RAW RECORDS:
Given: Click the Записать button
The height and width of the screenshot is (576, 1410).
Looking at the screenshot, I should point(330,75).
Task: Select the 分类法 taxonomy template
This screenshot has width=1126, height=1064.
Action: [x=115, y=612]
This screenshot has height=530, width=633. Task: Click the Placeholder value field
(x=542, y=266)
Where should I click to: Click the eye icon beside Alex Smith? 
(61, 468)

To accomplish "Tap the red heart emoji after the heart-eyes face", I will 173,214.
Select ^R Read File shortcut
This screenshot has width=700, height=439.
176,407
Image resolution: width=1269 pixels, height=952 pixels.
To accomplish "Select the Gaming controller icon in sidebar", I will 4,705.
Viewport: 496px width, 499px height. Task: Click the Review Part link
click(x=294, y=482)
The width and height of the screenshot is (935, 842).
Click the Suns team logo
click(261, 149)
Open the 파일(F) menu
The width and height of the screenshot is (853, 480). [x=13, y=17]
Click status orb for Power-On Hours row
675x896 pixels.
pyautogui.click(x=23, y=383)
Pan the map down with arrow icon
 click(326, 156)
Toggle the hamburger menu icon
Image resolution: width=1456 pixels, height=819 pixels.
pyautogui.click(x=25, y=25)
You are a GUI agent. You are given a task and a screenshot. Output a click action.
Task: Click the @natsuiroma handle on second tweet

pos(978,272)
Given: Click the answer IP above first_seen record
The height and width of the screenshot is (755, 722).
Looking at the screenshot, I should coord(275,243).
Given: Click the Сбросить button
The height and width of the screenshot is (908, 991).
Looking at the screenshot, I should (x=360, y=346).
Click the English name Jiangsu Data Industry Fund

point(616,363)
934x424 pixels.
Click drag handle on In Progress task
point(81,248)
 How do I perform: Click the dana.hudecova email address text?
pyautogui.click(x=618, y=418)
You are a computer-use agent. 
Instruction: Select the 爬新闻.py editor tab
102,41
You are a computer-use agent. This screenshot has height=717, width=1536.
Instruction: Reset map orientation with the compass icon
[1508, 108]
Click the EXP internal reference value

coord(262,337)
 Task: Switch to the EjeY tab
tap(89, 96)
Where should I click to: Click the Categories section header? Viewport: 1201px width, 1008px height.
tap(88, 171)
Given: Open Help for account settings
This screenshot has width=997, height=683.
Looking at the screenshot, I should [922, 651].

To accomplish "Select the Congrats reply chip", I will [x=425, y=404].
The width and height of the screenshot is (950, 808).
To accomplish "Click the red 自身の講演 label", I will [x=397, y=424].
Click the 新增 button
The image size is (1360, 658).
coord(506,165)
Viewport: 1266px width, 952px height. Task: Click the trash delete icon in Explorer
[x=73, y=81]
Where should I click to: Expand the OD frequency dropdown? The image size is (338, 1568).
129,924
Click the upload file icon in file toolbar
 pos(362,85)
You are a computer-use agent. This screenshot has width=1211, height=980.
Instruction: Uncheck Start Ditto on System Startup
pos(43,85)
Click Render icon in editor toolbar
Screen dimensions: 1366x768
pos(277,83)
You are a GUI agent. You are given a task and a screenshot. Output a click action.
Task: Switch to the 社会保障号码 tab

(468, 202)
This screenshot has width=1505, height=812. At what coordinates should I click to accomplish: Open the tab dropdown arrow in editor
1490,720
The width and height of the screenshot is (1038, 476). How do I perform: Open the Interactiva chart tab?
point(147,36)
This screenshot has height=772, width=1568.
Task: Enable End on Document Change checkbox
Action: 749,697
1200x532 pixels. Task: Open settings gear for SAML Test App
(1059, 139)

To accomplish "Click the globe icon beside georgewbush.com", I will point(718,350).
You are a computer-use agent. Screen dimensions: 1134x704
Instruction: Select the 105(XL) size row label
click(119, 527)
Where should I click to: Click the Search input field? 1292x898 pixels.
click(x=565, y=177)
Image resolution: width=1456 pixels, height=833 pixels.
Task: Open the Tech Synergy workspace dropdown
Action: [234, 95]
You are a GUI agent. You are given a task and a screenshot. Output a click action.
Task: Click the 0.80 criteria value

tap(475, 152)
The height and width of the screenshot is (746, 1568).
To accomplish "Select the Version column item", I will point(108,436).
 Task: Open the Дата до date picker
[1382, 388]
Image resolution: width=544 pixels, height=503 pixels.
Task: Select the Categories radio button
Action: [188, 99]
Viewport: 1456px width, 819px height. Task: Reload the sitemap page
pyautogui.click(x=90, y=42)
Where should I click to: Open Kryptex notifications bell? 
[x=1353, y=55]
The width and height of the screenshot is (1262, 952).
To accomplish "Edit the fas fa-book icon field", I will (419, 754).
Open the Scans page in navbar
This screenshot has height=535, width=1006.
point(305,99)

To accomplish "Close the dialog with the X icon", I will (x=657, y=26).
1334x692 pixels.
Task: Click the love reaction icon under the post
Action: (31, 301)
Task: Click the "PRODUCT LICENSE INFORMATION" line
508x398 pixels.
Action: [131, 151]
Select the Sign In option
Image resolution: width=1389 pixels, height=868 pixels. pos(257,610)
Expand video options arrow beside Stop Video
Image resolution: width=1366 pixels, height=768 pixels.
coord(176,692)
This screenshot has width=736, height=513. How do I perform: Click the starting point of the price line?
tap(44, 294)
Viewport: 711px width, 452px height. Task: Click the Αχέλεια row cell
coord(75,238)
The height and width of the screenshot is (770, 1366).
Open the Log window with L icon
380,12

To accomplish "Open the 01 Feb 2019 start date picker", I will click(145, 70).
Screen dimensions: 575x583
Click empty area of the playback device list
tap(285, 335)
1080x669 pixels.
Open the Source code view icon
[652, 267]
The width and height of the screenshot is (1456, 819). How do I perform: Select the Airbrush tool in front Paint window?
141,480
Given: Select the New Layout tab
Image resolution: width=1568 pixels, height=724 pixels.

WRITTEN PROBLEM: Rewrite the stretch from the line containing "Given: Click the answer" through the line containing "Looking at the screenshot, I should coord(275,243).", replacing "first_seen" with "last_seen" and leaving everything else unchanged.

THE OUTPUT:
Given: Click the answer IP above last_seen record
The height and width of the screenshot is (755, 722).
Looking at the screenshot, I should coord(275,243).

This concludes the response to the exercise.